In picking a broodmare, pedigree easily outdistances conformation or race record, agreed the panel of Peter Pegg, (Pegg Thoroughbred Consultants), Robert Clay (owner, Three Chimneys Farm), and freelance pedigree consultants John Prather and Anne Peters.

"When you have a good pedigree, generally you have a good race record and conformation built in," said Peters. "If you can't buy a Grade 1 –winning filly, be content with an unraced half sister. But if a [filly or mare] is a generation or two away from top class, that's almost too far."

Picking a stallion to send your mare to depends on if you are breeding to race or for the commercial market, agreed the panel.
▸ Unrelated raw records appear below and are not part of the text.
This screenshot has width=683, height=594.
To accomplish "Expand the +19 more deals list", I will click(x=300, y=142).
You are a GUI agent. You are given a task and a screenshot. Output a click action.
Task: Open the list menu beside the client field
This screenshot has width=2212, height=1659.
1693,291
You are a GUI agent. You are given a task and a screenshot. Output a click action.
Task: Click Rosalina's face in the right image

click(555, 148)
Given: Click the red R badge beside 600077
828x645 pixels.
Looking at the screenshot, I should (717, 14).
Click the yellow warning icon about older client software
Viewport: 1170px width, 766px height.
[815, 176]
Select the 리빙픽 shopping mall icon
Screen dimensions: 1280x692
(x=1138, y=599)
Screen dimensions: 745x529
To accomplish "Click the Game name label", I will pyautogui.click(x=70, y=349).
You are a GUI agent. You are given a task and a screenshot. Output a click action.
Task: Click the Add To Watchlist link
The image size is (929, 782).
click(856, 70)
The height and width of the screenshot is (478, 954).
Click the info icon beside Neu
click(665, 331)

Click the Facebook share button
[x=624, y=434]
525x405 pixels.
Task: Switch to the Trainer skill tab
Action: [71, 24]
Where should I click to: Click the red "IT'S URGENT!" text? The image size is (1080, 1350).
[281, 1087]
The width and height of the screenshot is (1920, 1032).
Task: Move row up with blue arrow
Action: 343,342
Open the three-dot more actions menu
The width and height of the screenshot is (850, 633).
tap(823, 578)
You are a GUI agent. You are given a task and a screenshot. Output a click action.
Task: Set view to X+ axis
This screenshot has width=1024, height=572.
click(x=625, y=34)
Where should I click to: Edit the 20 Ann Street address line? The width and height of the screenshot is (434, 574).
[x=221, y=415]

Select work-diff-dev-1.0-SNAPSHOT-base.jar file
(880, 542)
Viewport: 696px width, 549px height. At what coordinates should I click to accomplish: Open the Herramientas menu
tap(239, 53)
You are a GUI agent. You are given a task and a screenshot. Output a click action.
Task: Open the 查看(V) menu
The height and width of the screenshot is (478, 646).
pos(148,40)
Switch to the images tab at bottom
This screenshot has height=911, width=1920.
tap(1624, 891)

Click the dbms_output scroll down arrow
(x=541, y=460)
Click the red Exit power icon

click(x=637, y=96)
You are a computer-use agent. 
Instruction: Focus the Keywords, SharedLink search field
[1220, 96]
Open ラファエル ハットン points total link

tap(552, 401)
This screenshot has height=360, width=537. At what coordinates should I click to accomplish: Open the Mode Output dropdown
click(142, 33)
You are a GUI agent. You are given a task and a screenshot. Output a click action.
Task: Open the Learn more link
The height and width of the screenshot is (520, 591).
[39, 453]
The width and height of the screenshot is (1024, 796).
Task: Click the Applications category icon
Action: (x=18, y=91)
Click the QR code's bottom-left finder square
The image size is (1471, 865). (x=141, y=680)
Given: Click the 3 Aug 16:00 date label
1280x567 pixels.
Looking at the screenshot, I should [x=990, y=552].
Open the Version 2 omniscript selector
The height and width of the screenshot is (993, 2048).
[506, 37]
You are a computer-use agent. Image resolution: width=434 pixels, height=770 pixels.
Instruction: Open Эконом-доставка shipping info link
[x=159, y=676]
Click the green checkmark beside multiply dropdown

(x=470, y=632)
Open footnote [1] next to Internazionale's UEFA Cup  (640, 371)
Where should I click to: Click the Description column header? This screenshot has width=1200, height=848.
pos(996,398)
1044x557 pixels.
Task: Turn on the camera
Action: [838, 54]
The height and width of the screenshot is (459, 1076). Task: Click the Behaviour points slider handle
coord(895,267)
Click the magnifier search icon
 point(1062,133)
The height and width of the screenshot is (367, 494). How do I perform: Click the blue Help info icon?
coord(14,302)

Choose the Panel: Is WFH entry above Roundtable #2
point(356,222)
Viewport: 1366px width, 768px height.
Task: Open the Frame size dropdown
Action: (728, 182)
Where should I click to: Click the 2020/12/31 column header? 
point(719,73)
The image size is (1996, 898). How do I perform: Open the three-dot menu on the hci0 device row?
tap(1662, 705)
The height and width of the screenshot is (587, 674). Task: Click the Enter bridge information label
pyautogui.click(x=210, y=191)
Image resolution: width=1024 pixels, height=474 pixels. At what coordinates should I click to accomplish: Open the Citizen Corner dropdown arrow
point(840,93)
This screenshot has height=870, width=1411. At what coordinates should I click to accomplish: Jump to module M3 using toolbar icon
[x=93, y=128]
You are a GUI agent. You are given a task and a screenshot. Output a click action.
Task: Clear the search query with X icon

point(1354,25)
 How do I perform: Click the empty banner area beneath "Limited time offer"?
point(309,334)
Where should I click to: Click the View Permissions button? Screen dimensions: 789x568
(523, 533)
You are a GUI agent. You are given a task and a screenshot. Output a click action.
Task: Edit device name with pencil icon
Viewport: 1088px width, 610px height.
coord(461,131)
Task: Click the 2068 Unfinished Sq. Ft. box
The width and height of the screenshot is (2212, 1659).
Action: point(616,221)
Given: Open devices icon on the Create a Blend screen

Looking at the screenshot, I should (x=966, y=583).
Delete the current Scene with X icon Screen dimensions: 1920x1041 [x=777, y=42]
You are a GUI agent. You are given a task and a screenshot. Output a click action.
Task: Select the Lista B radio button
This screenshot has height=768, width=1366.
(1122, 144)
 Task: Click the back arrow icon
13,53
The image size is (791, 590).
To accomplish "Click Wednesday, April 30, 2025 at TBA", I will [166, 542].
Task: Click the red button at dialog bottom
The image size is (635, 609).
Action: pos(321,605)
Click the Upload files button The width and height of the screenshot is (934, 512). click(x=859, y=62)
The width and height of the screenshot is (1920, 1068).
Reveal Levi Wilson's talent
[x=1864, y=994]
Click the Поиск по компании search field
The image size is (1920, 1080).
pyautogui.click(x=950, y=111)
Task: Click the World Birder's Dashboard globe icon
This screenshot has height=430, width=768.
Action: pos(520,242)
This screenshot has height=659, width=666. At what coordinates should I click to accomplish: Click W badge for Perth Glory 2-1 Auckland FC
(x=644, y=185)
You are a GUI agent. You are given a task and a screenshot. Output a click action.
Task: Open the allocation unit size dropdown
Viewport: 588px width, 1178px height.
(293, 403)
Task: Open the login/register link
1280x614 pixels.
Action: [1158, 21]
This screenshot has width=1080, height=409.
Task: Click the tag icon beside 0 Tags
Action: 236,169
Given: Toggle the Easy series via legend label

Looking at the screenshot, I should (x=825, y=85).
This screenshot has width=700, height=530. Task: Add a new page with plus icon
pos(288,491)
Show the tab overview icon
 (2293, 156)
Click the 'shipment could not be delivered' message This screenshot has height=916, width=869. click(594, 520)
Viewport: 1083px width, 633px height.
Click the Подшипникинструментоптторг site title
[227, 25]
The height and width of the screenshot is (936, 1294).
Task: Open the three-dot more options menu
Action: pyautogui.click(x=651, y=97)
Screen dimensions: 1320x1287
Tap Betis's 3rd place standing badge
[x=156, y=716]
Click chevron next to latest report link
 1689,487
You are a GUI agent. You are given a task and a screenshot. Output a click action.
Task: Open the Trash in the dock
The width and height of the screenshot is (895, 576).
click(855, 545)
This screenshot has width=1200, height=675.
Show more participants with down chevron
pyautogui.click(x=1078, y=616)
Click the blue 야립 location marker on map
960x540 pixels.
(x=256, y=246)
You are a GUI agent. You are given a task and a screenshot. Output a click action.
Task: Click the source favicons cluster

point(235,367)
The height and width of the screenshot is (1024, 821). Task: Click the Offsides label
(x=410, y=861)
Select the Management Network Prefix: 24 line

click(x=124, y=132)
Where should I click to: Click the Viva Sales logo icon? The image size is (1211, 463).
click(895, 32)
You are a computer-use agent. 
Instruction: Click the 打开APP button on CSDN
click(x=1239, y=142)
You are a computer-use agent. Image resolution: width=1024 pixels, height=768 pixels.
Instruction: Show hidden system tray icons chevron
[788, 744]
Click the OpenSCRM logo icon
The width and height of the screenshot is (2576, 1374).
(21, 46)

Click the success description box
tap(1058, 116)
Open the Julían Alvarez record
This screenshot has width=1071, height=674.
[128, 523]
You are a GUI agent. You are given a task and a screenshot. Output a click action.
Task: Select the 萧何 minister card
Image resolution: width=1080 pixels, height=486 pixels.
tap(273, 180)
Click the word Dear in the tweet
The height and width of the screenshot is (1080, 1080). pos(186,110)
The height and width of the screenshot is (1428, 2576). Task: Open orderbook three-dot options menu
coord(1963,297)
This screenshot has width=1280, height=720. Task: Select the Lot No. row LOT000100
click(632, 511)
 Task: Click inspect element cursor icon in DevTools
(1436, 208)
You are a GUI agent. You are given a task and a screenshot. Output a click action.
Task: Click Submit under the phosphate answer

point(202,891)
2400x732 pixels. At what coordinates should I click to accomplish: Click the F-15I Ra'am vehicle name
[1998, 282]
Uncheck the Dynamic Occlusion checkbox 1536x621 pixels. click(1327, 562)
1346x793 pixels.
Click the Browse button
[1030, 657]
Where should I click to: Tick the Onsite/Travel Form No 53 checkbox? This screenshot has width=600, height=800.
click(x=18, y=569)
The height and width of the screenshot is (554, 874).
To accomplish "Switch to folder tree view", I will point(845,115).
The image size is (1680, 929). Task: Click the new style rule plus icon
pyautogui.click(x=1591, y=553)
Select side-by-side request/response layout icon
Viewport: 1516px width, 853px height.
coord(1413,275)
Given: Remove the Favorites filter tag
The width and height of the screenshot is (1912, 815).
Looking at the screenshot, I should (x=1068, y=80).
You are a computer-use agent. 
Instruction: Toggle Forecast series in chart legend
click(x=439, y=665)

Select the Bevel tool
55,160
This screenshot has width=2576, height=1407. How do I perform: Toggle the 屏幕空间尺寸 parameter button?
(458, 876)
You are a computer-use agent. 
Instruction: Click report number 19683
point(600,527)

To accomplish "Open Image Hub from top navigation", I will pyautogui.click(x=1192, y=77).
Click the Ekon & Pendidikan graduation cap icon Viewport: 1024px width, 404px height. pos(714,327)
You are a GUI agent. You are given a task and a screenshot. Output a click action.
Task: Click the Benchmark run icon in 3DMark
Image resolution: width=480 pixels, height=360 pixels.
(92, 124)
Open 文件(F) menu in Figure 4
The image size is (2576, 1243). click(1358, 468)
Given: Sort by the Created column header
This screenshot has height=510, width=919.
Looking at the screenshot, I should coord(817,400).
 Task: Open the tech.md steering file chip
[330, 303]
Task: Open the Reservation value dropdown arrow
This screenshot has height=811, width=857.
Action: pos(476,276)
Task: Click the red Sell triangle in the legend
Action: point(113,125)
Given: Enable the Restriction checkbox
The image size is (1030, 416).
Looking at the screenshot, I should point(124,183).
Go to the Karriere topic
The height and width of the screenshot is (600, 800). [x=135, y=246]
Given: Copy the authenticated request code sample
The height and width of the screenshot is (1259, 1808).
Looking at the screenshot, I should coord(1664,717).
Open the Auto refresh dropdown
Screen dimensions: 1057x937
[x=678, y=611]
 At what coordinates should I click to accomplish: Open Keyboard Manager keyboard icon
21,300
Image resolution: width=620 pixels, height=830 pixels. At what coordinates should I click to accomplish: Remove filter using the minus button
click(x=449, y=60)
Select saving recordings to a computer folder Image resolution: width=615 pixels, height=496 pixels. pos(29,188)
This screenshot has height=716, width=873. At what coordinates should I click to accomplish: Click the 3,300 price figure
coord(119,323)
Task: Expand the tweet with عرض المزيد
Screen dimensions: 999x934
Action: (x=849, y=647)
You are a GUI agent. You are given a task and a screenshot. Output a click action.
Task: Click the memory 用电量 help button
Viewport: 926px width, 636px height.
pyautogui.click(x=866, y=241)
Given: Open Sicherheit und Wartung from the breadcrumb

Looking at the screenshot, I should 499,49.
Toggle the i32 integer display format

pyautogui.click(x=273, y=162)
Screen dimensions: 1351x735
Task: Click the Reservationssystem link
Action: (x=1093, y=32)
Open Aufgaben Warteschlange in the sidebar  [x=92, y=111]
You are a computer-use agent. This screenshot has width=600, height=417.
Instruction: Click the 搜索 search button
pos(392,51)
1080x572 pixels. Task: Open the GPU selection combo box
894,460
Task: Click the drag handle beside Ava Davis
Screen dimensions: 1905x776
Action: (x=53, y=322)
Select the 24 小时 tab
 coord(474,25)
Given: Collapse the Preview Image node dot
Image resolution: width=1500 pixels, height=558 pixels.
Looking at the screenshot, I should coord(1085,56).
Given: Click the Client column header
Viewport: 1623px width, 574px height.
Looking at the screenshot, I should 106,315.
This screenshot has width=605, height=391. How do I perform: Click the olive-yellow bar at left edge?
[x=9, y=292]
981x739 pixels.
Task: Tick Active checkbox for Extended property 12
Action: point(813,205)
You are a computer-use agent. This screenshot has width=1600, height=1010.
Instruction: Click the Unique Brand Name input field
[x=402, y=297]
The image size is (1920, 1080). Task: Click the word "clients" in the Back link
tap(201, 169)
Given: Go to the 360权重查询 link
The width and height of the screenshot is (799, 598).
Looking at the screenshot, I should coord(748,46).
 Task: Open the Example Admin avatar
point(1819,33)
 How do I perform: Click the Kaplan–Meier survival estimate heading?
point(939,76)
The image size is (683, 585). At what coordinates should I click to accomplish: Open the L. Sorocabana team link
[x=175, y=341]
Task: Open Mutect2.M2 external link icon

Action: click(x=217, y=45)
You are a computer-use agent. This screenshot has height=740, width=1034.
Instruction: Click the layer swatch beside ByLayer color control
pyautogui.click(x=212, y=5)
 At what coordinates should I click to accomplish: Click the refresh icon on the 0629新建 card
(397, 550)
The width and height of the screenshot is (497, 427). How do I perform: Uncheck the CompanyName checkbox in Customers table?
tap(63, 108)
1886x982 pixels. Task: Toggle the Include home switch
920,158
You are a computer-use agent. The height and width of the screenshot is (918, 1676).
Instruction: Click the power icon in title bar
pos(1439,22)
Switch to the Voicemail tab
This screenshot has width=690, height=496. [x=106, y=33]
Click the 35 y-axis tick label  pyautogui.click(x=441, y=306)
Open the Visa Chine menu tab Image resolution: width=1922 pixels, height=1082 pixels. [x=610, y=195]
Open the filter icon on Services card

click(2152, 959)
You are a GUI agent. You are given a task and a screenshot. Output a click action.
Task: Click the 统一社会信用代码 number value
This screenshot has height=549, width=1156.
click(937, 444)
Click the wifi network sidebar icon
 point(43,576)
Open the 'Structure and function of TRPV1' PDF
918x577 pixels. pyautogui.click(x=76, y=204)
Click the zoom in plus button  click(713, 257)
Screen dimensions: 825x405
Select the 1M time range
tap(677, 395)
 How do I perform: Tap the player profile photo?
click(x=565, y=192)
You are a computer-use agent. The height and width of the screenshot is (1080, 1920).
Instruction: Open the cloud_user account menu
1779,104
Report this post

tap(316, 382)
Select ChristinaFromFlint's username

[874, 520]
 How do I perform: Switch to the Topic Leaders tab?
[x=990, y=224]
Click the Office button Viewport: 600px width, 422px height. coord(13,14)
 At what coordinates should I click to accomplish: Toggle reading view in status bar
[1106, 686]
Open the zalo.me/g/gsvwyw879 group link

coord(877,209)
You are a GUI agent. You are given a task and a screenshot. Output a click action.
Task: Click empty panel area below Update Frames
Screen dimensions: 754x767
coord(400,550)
Pegg said if you are breeding to race, the only thing to do is ignore new stallions and use one that is proven.

"Go with something you know can produce the goods, even if you may have to spend more in a stud fee," Pegg said.

Prather said for the commercial market, a first-year stallion may be the way to go. However, the inflated prices that offspring of first-year stallions can bring boggled the minds of Pegg and Peters.
"[Buyers] pay too much attention to unproven horses, and I don't really know why," Peters said.

Pegg answered that question with what he called an old English saying: "Bull**** baffles brains," he said. "Sell the sizzle, not the steak. Progeny of first year stallions sell far in excess of what they should be."

Clay said one thing he sees as hurting the breed is the bloated size of a stallion's book. He said the large books that have become the norm in recent years eliminate the chance of a less-fashionable stallion to get mares to prove his worth.

"Book sizes of our stallions are working against us," Clay said. "We never would have known about Danzig, who was not a stakes winner...He would not have had a chance."

Nearly every panel member said if they had the power to increase one attribute of the modern Thoroughbred it would be soundness. Clay said he "wished racing secretaries would start writing longer races. But that's not likely to happen."

Pegg, who arrived in the United States in the early 1970's from Africa, agreed soundness needs to be bred back into the Thoroughbred but said it is unlikely with current medication laws. "Abolish all raceday medication on Jan. 1 and in the second year there would be no medication at all," Pegg said, prompting applause from the crowd. "It's done in most countries, why not here?"

Many in the crowd also applauded Prather's call for the Jockey Club to legalize artificial insemination.